*Work request:* Using the records below, output the stretch that opens with the line containing "The height and width of the screenshot is (581, 773)." and closes with the line containing "Given: Switch to the General tab", exactly and including both lines, with nothing more.

*Source material:*
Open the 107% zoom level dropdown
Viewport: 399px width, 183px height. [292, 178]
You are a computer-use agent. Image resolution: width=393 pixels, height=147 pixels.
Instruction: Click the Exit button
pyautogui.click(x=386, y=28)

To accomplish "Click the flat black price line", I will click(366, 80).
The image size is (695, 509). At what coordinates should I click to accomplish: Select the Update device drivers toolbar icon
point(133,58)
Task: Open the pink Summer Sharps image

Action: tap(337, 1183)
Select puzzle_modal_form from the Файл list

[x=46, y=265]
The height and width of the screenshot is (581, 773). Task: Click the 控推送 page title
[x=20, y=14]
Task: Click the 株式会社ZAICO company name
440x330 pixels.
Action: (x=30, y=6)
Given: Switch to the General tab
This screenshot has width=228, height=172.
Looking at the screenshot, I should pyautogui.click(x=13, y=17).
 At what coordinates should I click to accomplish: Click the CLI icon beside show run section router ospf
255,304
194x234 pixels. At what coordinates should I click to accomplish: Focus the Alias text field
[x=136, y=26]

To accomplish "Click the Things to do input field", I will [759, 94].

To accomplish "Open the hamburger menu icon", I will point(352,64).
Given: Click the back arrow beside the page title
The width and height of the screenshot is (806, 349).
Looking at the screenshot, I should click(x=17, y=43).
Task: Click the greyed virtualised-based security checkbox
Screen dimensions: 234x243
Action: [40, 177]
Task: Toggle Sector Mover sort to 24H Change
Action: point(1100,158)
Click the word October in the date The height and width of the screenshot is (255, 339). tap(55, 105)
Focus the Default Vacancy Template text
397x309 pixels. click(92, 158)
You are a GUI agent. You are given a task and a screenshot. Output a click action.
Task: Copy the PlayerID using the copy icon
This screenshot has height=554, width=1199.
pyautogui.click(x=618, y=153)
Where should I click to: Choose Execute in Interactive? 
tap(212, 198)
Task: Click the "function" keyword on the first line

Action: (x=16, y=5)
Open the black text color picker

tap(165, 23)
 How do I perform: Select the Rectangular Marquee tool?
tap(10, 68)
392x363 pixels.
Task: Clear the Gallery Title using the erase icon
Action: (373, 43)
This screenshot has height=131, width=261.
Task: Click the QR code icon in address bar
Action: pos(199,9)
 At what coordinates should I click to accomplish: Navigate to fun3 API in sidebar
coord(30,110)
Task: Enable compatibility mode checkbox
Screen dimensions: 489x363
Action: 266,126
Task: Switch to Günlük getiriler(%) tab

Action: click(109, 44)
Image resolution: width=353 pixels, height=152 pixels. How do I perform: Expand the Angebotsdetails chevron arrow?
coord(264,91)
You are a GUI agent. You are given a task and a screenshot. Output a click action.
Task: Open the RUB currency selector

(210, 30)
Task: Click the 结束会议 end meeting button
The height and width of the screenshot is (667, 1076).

*Answer for the task:*
The height and width of the screenshot is (581, 773). Task: Click the 控推送 page title
[x=20, y=14]
Task: Click the 株式会社ZAICO company name
440x330 pixels.
Action: (x=30, y=6)
Given: Switch to the General tab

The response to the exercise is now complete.